**Directions for this task:**
Reproduce the listing from the line containing "Given: Switch to" through the line containing "Looking at the", substituting "panel" for "tab" and changing nothing else.

**Input data:**

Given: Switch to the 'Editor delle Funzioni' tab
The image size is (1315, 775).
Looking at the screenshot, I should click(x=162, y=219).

---

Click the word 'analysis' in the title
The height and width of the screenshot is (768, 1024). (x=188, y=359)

**Solution to the problem:**
Given: Switch to the 'Editor delle Funzioni' panel
The image size is (1315, 775).
Looking at the screenshot, I should click(x=162, y=219).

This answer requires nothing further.